(Beginning of Records provided)

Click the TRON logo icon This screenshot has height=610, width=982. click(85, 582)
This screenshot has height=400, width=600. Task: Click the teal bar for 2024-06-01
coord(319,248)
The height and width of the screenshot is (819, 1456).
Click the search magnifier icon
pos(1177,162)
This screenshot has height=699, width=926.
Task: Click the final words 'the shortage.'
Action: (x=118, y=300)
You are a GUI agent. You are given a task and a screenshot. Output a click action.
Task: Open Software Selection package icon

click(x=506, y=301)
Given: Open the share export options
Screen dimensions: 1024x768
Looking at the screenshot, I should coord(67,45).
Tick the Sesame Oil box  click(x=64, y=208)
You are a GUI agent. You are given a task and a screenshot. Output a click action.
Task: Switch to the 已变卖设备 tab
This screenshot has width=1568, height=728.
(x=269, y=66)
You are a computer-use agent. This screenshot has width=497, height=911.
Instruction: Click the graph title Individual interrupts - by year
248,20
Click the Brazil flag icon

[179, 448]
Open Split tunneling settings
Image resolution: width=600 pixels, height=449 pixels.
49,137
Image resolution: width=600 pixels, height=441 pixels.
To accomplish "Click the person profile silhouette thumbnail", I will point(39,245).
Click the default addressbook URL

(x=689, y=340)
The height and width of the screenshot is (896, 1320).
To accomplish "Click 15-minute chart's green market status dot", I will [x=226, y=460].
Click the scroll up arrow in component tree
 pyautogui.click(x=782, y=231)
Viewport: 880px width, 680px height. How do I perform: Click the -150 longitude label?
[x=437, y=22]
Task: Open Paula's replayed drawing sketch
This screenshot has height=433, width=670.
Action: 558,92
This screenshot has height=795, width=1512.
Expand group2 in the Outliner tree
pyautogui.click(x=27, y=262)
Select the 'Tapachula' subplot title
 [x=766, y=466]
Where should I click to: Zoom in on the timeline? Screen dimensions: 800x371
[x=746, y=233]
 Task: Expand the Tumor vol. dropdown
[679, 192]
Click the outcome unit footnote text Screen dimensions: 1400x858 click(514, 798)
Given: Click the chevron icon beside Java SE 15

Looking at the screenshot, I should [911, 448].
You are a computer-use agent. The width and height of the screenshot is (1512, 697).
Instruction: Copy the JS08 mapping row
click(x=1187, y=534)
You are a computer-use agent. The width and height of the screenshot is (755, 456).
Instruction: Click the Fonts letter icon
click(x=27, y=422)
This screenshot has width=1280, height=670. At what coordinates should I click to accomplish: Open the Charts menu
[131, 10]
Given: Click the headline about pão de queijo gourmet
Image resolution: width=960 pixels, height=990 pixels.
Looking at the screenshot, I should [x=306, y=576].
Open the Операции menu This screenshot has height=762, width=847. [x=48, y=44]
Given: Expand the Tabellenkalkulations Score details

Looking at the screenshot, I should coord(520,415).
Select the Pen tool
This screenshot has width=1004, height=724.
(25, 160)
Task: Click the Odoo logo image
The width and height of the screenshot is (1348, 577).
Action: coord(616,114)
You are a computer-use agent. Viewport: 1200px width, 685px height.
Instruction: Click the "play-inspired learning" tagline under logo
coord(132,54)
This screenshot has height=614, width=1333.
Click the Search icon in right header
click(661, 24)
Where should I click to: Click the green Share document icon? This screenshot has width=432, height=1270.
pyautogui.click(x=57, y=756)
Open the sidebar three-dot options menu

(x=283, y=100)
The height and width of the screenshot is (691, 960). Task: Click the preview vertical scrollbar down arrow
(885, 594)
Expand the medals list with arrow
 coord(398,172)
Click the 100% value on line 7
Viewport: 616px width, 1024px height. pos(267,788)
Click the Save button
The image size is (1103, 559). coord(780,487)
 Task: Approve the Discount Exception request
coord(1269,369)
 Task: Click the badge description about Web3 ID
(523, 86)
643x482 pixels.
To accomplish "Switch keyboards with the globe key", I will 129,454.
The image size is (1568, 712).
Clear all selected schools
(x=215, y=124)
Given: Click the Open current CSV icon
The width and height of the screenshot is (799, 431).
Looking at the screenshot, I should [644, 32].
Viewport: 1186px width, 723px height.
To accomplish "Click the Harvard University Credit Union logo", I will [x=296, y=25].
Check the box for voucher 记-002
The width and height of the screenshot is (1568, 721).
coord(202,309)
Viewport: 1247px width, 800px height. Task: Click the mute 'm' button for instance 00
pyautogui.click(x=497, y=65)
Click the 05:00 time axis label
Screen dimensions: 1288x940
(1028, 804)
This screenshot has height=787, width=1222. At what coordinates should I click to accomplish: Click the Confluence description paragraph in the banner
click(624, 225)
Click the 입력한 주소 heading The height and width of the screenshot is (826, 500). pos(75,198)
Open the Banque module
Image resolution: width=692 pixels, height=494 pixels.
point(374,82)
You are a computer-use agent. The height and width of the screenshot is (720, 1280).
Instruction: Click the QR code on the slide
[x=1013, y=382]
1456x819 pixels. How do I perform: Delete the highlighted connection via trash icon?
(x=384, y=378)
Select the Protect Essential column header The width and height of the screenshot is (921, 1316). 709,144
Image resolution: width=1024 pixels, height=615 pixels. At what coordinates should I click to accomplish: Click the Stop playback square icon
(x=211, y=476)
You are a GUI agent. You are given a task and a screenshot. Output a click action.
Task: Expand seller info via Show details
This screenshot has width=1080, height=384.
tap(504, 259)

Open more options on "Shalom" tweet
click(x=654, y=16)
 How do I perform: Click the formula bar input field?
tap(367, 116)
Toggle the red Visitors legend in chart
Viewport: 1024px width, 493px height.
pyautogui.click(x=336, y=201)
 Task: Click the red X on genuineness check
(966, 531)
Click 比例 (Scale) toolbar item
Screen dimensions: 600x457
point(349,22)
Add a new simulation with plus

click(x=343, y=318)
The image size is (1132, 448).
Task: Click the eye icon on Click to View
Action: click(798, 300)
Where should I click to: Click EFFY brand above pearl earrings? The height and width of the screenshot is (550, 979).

(End of Records provided)

## What is needed
Copy every line of the records, leaving nothing out.

## Answer to this problem
Click the TRON logo icon This screenshot has height=610, width=982. click(85, 582)
This screenshot has height=400, width=600. Task: Click the teal bar for 2024-06-01
coord(319,248)
The height and width of the screenshot is (819, 1456).
Click the search magnifier icon
pos(1177,162)
This screenshot has height=699, width=926.
Task: Click the final words 'the shortage.'
Action: (x=118, y=300)
You are a GUI agent. You are given a task and a screenshot. Output a click action.
Task: Open Software Selection package icon

click(x=506, y=301)
Given: Open the share export options
Screen dimensions: 1024x768
Looking at the screenshot, I should coord(67,45).
Tick the Sesame Oil box  click(x=64, y=208)
You are a GUI agent. You are given a task and a screenshot. Output a click action.
Task: Switch to the 已变卖设备 tab
This screenshot has width=1568, height=728.
(x=269, y=66)
You are a computer-use agent. This screenshot has width=497, height=911.
Instruction: Click the graph title Individual interrupts - by year
248,20
Click the Brazil flag icon

[179, 448]
Open Split tunneling settings
Image resolution: width=600 pixels, height=449 pixels.
49,137
Image resolution: width=600 pixels, height=441 pixels.
To accomplish "Click the person profile silhouette thumbnail", I will point(39,245).
Click the default addressbook URL

(x=689, y=340)
The height and width of the screenshot is (896, 1320).
To accomplish "Click 15-minute chart's green market status dot", I will [x=226, y=460].
Click the scroll up arrow in component tree
 pyautogui.click(x=782, y=231)
Viewport: 880px width, 680px height. How do I perform: Click the -150 longitude label?
[x=437, y=22]
Task: Open Paula's replayed drawing sketch
This screenshot has height=433, width=670.
Action: 558,92
This screenshot has height=795, width=1512.
Expand group2 in the Outliner tree
pyautogui.click(x=27, y=262)
Select the 'Tapachula' subplot title
 [x=766, y=466]
Where should I click to: Zoom in on the timeline? Screen dimensions: 800x371
[x=746, y=233]
 Task: Expand the Tumor vol. dropdown
[679, 192]
Click the outcome unit footnote text Screen dimensions: 1400x858 click(514, 798)
Given: Click the chevron icon beside Java SE 15

Looking at the screenshot, I should [911, 448].
You are a computer-use agent. The width and height of the screenshot is (1512, 697).
Instruction: Copy the JS08 mapping row
click(x=1187, y=534)
You are a computer-use agent. The width and height of the screenshot is (755, 456).
Instruction: Click the Fonts letter icon
click(x=27, y=422)
This screenshot has width=1280, height=670. At what coordinates should I click to accomplish: Open the Charts menu
[131, 10]
Given: Click the headline about pão de queijo gourmet
Image resolution: width=960 pixels, height=990 pixels.
Looking at the screenshot, I should [x=306, y=576].
Open the Операции menu This screenshot has height=762, width=847. [x=48, y=44]
Given: Expand the Tabellenkalkulations Score details

Looking at the screenshot, I should coord(520,415).
Select the Pen tool
This screenshot has width=1004, height=724.
(25, 160)
Task: Click the Odoo logo image
The width and height of the screenshot is (1348, 577).
Action: coord(616,114)
You are a computer-use agent. Viewport: 1200px width, 685px height.
Instruction: Click the "play-inspired learning" tagline under logo
coord(132,54)
This screenshot has height=614, width=1333.
Click the Search icon in right header
click(661, 24)
Where should I click to: Click the green Share document icon? This screenshot has width=432, height=1270.
pyautogui.click(x=57, y=756)
Open the sidebar three-dot options menu

(x=283, y=100)
The height and width of the screenshot is (691, 960). Task: Click the preview vertical scrollbar down arrow
(885, 594)
Expand the medals list with arrow
 coord(398,172)
Click the 100% value on line 7
Viewport: 616px width, 1024px height. pos(267,788)
Click the Save button
The image size is (1103, 559). coord(780,487)
 Task: Approve the Discount Exception request
coord(1269,369)
 Task: Click the badge description about Web3 ID
(523, 86)
643x482 pixels.
To accomplish "Switch keyboards with the globe key", I will 129,454.
The image size is (1568, 712).
Clear all selected schools
(x=215, y=124)
Given: Click the Open current CSV icon
The width and height of the screenshot is (799, 431).
Looking at the screenshot, I should [644, 32].
Viewport: 1186px width, 723px height.
To accomplish "Click the Harvard University Credit Union logo", I will [x=296, y=25].
Check the box for voucher 记-002
The width and height of the screenshot is (1568, 721).
coord(202,309)
Viewport: 1247px width, 800px height. Task: Click the mute 'm' button for instance 00
pyautogui.click(x=497, y=65)
Click the 05:00 time axis label
Screen dimensions: 1288x940
(1028, 804)
This screenshot has height=787, width=1222. At what coordinates should I click to accomplish: Click the Confluence description paragraph in the banner
click(624, 225)
Click the 입력한 주소 heading The height and width of the screenshot is (826, 500). pos(75,198)
Open the Banque module
Image resolution: width=692 pixels, height=494 pixels.
point(374,82)
You are a computer-use agent. The height and width of the screenshot is (720, 1280).
Instruction: Click the QR code on the slide
[x=1013, y=382]
1456x819 pixels. How do I perform: Delete the highlighted connection via trash icon?
(x=384, y=378)
Select the Protect Essential column header The width and height of the screenshot is (921, 1316). 709,144
Image resolution: width=1024 pixels, height=615 pixels. At what coordinates should I click to accomplish: Click the Stop playback square icon
(x=211, y=476)
You are a GUI agent. You are given a task and a screenshot. Output a click action.
Task: Expand seller info via Show details
This screenshot has width=1080, height=384.
tap(504, 259)

Open more options on "Shalom" tweet
click(x=654, y=16)
 How do I perform: Click the formula bar input field?
tap(367, 116)
Toggle the red Visitors legend in chart
Viewport: 1024px width, 493px height.
pyautogui.click(x=336, y=201)
 Task: Click the red X on genuineness check
(966, 531)
Click 比例 (Scale) toolbar item
Screen dimensions: 600x457
point(349,22)
Add a new simulation with plus

click(x=343, y=318)
The image size is (1132, 448).
Task: Click the eye icon on Click to View
Action: click(798, 300)
Where should I click to: Click EFFY brand above pearl earrings? The height and width of the screenshot is (550, 979).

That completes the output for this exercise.